The Israeli commitment to the sanctity of life extends even to the reverence for the bodies of the dead. This is why Hamas terrorists dragged corpses over the border into Gaza, holding cadavers hostage. They knew these bodies were bargaining chips because Israeli society has a fundamentally different approach to human life and even the sacrosanctity of the dead than Palestinian society does. (Oh yes, I went there. It is self-evident by the very fact that they hold dead bodies hostage.)
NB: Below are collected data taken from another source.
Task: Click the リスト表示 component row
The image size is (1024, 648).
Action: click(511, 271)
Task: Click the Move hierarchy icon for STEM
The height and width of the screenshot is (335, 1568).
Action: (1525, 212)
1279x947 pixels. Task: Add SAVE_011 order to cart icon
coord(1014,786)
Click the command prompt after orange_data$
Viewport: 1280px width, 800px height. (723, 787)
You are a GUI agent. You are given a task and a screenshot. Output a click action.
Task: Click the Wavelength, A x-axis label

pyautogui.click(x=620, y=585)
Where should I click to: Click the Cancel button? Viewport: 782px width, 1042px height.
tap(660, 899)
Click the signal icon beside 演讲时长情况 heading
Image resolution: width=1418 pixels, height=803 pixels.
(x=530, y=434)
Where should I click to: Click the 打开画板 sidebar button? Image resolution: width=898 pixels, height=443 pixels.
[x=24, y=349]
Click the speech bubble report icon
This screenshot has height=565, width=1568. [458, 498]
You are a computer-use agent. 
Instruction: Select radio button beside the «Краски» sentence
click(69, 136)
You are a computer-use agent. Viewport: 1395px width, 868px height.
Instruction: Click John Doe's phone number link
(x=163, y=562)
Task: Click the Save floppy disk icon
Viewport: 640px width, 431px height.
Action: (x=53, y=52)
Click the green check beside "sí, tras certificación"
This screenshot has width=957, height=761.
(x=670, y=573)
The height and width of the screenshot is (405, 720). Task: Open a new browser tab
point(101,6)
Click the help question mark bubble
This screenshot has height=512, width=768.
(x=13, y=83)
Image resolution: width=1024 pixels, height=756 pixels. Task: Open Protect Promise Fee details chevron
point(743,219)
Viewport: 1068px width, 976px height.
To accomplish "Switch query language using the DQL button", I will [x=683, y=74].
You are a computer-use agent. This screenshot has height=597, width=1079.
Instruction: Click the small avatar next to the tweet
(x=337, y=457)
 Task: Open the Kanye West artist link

Earlier this year, Israel traded 600 live Palestinian criminals for the bodies of four dead Israelis held hostage. My mind cannot even fathom what such an exchange looks like in practice. Sorry to evoke these images on your Saturday morning, but what do bodies that have been held in desert conditions for days, weeks, months or even decades look like?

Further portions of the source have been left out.